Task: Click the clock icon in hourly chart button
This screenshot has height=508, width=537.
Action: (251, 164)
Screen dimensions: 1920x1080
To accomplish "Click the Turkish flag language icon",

---

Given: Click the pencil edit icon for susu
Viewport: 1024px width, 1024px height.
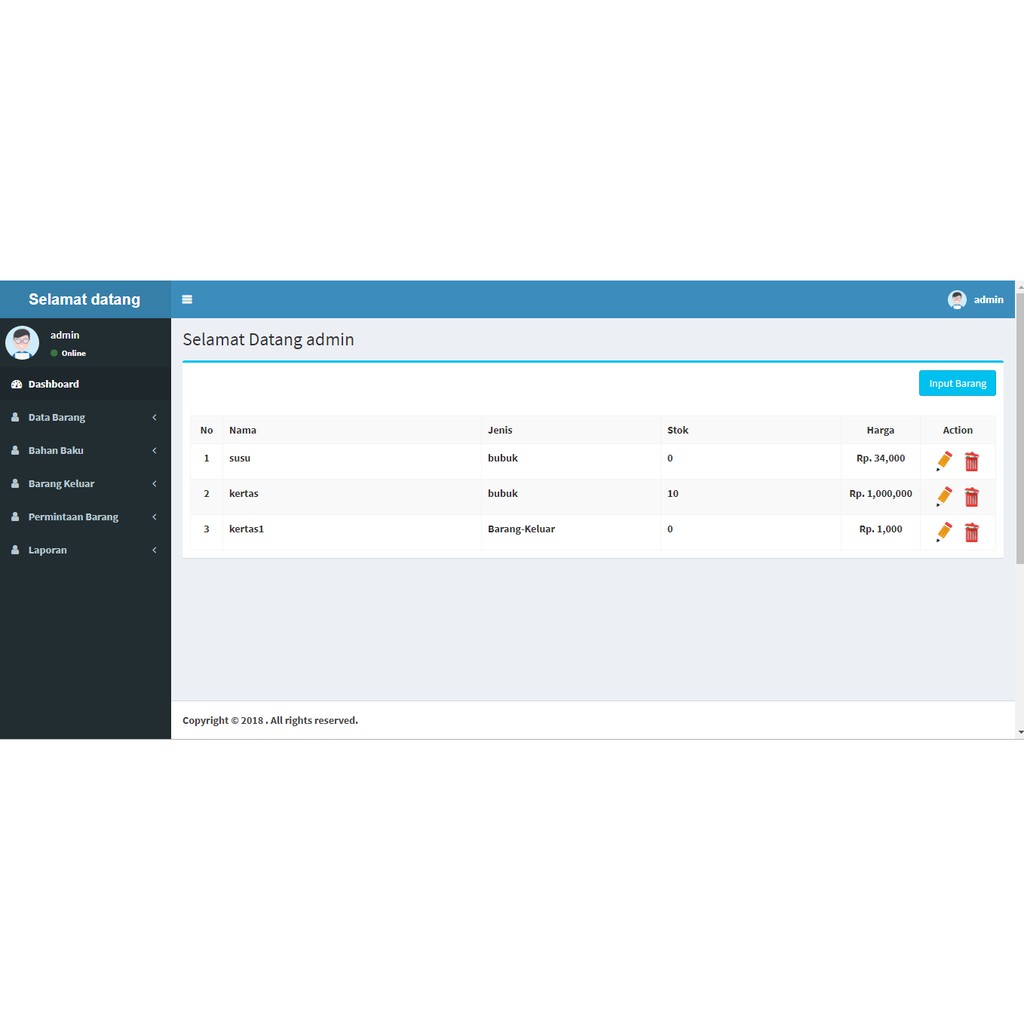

> [WHAT TO DO] Work out how many lines of the listing contain the string "icon". Please reply with the number only.

> [YOUR RESPONSE] 3